[r-t] Methods as polyhedra
Mark Davies
mark at snowtiger.net
Wed Apr 9 20:05:48 UTC 2008
Peter King writes,
> For royal & above there are just 3 calling positions (so 180 vertices).
> These are certainly complicated polyhedra, but there is a huge amount of
> symemtry so it can't be that hard to construct.
Ah, but it's the symmetry which limits the physical possibilities. To start
with, you can't map a search space to a polyhedron if the edges of the
network cross; I suspect this is the case with the "Royal and up
tenors-together nodes" although I don't know for sure.
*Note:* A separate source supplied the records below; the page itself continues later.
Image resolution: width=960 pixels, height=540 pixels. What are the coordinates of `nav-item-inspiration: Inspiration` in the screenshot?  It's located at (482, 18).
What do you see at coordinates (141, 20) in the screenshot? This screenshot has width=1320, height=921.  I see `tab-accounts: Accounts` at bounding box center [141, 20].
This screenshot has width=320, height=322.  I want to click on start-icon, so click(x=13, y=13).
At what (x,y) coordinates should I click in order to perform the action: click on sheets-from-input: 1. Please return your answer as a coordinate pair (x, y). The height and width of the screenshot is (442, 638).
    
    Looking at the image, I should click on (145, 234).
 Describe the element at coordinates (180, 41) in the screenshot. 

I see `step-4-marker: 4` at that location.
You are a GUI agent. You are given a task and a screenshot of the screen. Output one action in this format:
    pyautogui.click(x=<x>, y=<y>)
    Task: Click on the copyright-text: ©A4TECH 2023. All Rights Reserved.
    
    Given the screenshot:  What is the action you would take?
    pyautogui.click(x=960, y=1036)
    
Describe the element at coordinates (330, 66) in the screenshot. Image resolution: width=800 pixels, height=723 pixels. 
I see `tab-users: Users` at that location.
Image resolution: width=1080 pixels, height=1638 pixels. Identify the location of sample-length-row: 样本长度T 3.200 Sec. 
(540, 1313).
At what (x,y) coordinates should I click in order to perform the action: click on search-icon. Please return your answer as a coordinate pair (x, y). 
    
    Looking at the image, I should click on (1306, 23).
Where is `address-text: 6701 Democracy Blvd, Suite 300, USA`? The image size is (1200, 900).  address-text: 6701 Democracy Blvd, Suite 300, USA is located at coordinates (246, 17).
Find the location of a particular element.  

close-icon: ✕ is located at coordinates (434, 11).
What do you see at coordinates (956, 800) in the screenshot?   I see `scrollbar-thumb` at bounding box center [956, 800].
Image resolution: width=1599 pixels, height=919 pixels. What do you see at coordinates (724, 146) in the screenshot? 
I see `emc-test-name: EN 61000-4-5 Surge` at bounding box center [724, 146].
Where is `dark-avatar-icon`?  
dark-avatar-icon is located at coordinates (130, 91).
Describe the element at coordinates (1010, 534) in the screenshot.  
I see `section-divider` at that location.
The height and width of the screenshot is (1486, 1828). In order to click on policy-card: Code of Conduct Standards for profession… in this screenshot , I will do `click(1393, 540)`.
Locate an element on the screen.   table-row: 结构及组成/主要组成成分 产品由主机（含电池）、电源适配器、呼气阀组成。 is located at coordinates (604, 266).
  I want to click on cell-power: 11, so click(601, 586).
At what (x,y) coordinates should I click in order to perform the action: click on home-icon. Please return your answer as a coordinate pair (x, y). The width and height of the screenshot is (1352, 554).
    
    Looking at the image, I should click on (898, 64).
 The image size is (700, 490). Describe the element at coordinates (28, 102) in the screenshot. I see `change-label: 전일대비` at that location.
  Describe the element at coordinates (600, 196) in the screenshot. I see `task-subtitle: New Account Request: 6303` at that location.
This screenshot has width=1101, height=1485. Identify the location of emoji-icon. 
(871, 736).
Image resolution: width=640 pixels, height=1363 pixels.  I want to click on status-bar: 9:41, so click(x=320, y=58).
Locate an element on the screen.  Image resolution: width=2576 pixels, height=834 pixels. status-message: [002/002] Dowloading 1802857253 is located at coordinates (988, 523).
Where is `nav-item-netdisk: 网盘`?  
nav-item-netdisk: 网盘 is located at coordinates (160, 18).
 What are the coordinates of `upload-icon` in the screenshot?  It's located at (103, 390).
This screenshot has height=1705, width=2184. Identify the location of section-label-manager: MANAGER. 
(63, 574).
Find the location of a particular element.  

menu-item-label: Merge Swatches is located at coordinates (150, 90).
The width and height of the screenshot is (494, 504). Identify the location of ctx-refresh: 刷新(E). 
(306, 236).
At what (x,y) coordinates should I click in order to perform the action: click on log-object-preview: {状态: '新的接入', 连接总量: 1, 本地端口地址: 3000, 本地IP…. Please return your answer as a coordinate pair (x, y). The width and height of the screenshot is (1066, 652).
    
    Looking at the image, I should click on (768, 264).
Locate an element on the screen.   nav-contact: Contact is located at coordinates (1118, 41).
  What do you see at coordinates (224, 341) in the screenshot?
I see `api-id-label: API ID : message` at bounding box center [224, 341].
Then, you have to find a vertex-transitive polyhedron with the properties
you need. Certainly vertex-transitive polyhedra with regular faces seem to
be pretty few in number - apart from the prisms and anti-prisms, which are
infinite but by definition seem to contain infeasibly large circuits, we
appear to have a relatively small set; a quick glance at
<http://en.wikipedia.org/wiki/List_of_uniform_polyhedra> gives 120 as the
maximum number of vertices of any uniform non-prismatic polyhedron (examples
being the great rhombicosidodecahedron and the icositruncated
dodecadodecahedron). There isn't one with 180 vertices, let alone 240.
Are there any ringing search spaces which don't have crossing edges but also
don't map to a uniform polyhedron? Or are these two things one and the same?